You might be displaying symptoms such as high blood pressure, insomnia or depression, but there’s no medical test for stress because there’s no actual condition of that name. That doesn’t stop GPs from signing their patients off sick with stress in their tens of thousands, and now that there’s case law legitimising stress as a concept, employers have to work with it.
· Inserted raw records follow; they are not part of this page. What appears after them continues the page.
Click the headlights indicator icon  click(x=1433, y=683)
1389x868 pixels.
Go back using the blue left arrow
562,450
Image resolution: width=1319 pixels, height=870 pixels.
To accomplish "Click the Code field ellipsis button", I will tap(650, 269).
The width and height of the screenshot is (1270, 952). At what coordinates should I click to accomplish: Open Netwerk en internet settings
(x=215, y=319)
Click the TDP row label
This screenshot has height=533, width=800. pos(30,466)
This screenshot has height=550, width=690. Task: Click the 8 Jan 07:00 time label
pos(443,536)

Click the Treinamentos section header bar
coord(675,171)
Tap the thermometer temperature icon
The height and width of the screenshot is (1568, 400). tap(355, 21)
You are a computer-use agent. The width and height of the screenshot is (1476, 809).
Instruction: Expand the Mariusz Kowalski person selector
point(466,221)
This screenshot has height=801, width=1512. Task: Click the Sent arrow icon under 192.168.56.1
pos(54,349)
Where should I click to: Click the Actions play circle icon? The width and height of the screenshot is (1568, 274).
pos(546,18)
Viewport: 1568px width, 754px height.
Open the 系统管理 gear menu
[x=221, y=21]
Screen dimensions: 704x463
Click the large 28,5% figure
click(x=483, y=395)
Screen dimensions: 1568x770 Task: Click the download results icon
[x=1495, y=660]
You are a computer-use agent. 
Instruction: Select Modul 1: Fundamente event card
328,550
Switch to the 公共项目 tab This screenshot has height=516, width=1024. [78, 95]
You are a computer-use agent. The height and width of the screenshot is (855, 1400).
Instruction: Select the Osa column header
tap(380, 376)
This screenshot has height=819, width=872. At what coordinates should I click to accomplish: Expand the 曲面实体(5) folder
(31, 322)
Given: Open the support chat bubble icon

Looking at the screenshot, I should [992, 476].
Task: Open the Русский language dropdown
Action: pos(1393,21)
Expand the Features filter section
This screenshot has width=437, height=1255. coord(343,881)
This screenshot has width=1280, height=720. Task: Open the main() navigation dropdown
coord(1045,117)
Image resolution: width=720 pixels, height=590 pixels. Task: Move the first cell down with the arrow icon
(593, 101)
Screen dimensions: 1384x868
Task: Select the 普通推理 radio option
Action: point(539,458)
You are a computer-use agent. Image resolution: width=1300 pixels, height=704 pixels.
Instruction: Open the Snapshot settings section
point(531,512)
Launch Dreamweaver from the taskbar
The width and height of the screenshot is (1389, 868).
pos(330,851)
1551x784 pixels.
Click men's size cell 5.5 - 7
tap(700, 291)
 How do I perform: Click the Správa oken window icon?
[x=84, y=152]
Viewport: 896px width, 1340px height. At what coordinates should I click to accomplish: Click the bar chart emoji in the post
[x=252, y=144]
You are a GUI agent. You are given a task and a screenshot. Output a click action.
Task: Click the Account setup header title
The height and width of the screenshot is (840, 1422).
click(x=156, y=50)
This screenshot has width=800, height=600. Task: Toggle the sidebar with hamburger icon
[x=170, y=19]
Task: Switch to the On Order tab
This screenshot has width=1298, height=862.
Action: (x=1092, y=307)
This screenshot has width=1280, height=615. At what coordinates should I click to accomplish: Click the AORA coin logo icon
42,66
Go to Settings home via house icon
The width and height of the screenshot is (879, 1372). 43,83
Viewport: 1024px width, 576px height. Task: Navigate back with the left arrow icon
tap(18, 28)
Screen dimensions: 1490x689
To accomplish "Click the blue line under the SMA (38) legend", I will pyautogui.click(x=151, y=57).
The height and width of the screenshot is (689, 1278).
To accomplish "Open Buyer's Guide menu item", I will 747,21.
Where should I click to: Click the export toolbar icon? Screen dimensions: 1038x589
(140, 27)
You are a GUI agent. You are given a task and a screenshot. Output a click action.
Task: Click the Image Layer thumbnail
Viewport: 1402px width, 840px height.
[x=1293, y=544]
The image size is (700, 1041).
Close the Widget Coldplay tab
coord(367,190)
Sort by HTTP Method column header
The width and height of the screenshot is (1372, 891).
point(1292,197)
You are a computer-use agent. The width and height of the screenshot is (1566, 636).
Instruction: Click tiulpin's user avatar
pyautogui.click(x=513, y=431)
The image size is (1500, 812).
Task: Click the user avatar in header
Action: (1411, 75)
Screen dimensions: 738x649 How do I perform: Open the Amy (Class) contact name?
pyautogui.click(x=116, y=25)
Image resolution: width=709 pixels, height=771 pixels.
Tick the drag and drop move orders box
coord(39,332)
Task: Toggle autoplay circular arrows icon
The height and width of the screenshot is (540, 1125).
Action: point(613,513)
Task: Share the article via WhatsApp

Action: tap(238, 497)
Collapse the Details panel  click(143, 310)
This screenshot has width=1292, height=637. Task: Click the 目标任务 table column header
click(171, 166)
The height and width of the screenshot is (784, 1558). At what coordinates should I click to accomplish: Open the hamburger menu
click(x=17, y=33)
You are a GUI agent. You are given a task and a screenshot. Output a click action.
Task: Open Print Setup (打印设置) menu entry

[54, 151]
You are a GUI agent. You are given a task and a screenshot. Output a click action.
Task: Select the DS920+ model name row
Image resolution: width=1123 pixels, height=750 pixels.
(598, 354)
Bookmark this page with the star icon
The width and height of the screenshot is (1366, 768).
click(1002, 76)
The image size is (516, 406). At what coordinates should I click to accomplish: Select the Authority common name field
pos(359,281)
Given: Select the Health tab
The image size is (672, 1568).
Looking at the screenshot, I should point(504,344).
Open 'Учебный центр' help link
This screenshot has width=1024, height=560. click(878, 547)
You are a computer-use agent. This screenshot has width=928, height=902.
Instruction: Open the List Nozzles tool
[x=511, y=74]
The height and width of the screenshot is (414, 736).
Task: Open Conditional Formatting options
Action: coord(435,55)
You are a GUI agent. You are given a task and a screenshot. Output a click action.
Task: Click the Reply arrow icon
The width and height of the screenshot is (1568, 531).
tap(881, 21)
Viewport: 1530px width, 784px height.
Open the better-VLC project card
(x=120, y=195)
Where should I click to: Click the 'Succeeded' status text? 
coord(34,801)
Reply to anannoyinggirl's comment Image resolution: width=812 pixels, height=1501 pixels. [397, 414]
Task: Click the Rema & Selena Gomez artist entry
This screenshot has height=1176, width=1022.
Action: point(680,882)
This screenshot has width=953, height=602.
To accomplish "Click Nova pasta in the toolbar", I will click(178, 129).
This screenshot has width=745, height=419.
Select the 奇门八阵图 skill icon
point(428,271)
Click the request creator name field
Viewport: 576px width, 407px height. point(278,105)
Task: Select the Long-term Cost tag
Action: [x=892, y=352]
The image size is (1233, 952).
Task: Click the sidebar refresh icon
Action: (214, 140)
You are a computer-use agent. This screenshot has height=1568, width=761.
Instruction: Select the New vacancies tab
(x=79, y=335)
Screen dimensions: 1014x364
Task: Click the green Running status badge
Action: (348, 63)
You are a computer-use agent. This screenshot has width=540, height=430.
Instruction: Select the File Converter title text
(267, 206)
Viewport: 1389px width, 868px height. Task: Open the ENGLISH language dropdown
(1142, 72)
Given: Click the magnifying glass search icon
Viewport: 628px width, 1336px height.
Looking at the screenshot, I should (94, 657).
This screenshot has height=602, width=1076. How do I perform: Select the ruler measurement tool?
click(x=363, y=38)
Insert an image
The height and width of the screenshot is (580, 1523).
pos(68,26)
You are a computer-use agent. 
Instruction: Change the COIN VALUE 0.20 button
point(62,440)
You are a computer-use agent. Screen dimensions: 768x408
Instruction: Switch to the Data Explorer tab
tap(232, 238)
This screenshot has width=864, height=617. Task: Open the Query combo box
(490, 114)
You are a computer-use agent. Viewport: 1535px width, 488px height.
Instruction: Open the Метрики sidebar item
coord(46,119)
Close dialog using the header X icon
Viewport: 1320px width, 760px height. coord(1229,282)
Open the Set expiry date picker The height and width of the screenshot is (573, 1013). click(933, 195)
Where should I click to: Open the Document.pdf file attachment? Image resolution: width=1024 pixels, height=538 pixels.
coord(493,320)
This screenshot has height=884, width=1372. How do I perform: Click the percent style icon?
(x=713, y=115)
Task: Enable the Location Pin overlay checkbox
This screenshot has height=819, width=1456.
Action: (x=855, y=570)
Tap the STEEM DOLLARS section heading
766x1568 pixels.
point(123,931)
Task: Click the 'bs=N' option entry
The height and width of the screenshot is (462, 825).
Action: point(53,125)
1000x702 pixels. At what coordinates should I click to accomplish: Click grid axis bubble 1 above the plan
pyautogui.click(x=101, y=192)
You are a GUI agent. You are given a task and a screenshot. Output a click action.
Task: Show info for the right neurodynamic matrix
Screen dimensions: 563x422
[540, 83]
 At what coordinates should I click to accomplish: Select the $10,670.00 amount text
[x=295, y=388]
Unfortunately, too many employers randomly offer stress management solutions such as onsite massage, subsidised gym membership or ‘duvet days’, without having any evidence as to whether this will be effective in dealing with the particular problems which are causing their staff to feel anxious, depressed and so on.

The real issues may be to do with job design, working conditions or any number of fundamental causes that are unlikely to be relieved by feng shui.

The HSE takes a pragmatic position. “Whatever you choose to call it, there is a clear link between poor work organisation and subsequent ill-health,” says the HSE’s website. Briner would agree, although he points out that it is still a lot healthier to be in a job rather than be unemployed. And anyway, levels of job satisfaction have been stable for the last 20 years, even though we’re all complaining that our work-related stress is going up.

What’s more, he’s doing something about it: Briner is working with the HSE to identify a toolkit of measures which might help reduce workplace ‘stress’. Whale music isn’t likely to be one of them.